Originally Posted By: job
If it wasn't his weekend to have your daughter, then you shouldn't have expected him to be in town or to notify you that he was out of town, if you are separated...however, he had his phone so that you could call him in case of an emergency.


That's the other thing that bugs me, we don't have a schedule for him to have D. He just calls the day before and says I would like to have or see D or calls an hour before to swing by to see D (literally, he pops up says Hi, how was school, I love you, then leaves, no more than 5 minutes). I don't go out of my way to accommodate him and I don't always say yes because we have plans. He doesn't want to have a schedule he just wants to see her when he feels like it. But you're right just in case of emergency he did have and answered his phone, so I'll look at that as a positive.

As for the anger I haven't shown anyone my anger. With my mom I smiled, told her I understood, even cracked a joke for us to laugh about, and told her thanks. Honestly, the only place I've expressed my anger and annoyance is right here in this thread. Even with the IC, I smiled and tactfully changed the subject. I will definitely be asking the questions over the phone next time before I make an appointment.

Originally Posted By: job
I'm going to ask a question that may anger you...but the two ladies that didn't attend the Saturday evening meet up...have you been discussing your situation w/them? Have you been complaining to them? If so, they may have opted not to meet up because they didn't want to hear about the situation again. If that is the case, it's best to choose one friend to lean on to discuss your situation.


Don't worry Job, this did not anger me. They each heard my situation only once over a month ago, I haven't been complaining to them. It's the one who ended up coming who have kept abreast of my sitch. The others ask how am I doing once in a while and ask how is D doing and has she seen H, and I just answer them. Good, she's good, not really or no or not since whenever. They do the complaining for me. Lol. But one of them is happily married and maybe my sitch dampens her bliss (newlyweds) and the other has her own difficult sitch right now, her boyfriend has been hospitalized with cancer (another purpose for the outing was for her to get away as well). So although I was annoyed there's no way I'm ever going to tell them that I was disappointed. I just think that the other two treat the one as the ring leader and whatever she does or say they follow. Something I've been battling with internally throughout our friendships. We've all been friends since middle school.
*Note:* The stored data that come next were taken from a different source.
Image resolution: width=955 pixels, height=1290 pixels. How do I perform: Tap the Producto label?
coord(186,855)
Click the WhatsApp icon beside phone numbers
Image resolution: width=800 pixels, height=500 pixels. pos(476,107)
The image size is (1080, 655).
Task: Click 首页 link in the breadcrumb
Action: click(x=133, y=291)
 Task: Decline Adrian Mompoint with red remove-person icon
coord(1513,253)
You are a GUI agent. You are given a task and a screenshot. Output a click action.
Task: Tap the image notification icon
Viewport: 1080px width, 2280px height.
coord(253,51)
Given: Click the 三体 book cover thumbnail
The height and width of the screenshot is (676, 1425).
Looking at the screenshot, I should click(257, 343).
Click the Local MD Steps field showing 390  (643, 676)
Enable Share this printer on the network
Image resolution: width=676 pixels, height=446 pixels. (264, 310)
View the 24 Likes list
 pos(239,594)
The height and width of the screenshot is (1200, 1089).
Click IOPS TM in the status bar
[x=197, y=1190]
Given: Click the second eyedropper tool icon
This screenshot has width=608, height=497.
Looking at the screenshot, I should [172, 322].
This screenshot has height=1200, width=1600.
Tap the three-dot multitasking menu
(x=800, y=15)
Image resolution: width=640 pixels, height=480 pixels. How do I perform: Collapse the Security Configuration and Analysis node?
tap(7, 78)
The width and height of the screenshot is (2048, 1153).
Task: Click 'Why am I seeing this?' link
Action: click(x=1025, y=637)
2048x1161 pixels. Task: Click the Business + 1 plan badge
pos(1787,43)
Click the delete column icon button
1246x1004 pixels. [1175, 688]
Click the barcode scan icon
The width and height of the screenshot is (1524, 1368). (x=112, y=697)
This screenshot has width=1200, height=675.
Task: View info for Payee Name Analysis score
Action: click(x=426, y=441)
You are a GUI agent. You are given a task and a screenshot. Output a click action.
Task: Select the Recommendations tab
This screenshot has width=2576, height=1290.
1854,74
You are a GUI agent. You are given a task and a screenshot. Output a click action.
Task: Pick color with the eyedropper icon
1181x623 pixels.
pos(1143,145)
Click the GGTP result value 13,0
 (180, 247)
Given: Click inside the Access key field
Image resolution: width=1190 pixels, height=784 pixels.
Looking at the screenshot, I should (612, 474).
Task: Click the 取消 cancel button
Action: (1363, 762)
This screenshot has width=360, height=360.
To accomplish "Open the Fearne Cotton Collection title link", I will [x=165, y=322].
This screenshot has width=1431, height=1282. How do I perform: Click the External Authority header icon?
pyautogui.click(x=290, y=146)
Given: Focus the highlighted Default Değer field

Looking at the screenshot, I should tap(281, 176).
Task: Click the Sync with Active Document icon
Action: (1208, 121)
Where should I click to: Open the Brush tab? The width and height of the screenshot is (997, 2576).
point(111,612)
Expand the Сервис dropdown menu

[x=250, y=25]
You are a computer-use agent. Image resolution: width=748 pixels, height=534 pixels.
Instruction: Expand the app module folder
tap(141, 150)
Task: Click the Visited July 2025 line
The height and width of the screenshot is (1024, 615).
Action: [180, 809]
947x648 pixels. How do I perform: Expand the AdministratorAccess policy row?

But that's a whole other story and this post is just as long as my last one.

Originally Posted By: job
Take a good, long, hard look in the mirror...you are not a victim...you need to get stronger and more independent and yes, you are a survivor.


All things I am working on since I found out about codependency.


Me:28
H:30
D:3
M:6.5
T:7.5
BD: 10-27-13
H moved out: 11-01-13
Handling other paperwork before petition is to be filed.